When a submission message is made, a REST API is called which saves the data related to the submission in the database. A submission involves the processing and evaluation of input_file. This file is used to evaluate the submission and then decide the status of the submission, whether it is FINISHED or FAILED.

One way to process the submission is to evaluate it as soon as it is made, hence blocking the participant’s request. Blocking the request here means to send the response to the participant only when the submission has been made and its output is known. This would work fine if the number of the submissions made is very low, but this is not the case.

Hence we decided to process and evaluate submission message in an asynchronous manner. To process the messages this way, we need to change our architecture a bit and add a Message Framework, along with a worker so that it can process the message.

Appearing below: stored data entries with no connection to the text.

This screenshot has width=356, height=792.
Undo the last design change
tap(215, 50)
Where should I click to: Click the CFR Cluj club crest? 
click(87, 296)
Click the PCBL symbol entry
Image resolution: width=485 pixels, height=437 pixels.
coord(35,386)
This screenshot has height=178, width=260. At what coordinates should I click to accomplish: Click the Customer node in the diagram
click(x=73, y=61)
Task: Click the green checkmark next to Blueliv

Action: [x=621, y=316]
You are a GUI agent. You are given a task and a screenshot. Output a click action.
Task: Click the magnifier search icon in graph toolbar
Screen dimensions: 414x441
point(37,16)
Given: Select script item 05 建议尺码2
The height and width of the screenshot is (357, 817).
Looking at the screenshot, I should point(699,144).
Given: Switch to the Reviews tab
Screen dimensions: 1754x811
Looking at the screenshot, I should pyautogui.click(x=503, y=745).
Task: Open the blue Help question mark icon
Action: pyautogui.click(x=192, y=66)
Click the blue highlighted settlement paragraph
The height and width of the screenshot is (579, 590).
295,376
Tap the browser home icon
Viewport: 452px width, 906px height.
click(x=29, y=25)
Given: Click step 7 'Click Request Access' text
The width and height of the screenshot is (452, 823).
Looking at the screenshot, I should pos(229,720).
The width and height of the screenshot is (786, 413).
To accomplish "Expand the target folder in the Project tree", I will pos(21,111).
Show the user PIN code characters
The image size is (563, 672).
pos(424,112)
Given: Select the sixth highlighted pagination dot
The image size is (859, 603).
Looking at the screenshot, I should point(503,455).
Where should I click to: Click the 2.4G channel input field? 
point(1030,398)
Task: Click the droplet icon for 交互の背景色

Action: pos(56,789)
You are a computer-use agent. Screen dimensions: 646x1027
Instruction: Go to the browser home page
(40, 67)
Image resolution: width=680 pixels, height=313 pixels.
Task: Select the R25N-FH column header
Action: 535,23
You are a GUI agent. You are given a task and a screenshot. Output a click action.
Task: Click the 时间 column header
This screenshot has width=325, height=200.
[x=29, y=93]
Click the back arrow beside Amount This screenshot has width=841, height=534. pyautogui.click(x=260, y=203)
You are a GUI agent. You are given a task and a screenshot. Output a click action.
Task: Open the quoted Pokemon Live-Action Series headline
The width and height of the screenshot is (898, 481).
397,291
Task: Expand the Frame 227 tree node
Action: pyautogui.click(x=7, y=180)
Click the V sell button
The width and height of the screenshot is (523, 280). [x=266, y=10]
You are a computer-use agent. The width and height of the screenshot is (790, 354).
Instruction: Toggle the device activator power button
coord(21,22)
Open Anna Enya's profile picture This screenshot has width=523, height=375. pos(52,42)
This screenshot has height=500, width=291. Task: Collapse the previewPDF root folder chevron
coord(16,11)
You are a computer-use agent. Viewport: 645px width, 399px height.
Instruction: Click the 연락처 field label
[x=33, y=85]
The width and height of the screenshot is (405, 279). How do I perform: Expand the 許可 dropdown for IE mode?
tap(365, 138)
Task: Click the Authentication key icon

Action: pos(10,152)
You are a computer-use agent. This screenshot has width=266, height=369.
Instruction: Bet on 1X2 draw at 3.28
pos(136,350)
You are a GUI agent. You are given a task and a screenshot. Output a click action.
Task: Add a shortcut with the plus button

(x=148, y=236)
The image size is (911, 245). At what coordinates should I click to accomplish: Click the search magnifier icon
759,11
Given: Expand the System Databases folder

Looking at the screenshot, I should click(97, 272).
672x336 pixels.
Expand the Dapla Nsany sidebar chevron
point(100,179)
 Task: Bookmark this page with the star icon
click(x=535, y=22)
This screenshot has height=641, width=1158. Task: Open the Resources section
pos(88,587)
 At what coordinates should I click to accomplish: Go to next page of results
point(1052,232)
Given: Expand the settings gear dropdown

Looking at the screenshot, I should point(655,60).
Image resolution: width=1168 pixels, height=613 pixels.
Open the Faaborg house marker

Out of all the awesome messaging frameworks available, we have chosen Amazon Simple Queue Service (SQS) because it can support decoupled environments. It allows developers to focus on application development, rather than creating their own sophisticated message-based applications. It also eliminates queuing management tasks, such as storage. SQS also works with AWS resources, so you can use it to make reliable and scalable applications on top of an AWS infrastructure.

For the worker, we went ahead with a normal python worker, which simply runs a process and loads all the required data in its memory. As soon as the worker starts, it listens on a SQS queue named evalai_submission_queue for new submission messages.

Submission Worker

The submission worker is responsible for processing submission messages. It listens on a queue named evalai_submission_queue, and on receiving a message for a submission, it processes and evaluates the submission.

One of the major design changes that we decided to implement in the submission worker was to load all the data related to the challenge in the worker’s memory, instead of fetching it every time a new submission message arrives. So the worker, when starting, fetches the list of active challenges from the database and then loads it into memory by maintaining the map EVALUATION_SCRIPTS on challenge id. This was actually a major performance improvement.

Another major design change that we incorporated here was to dynamically import the challenge module and to load it in the map instead of invoking a new python process every time a submission message arrives. So now whenever a new message for a submission is received, we already have its corresponding challenge module being loaded in a map called EVALUATION_SCRIPTS, and we just need to call

EVALUATION_SCRIPTS[challenge_id].evaluate(*params)

This was again a major performance improvement, which saved us from the task of invoking and managing Python processes to evaluate submission messages. Also, invoking a new python process every time for a new submission would have been really slow.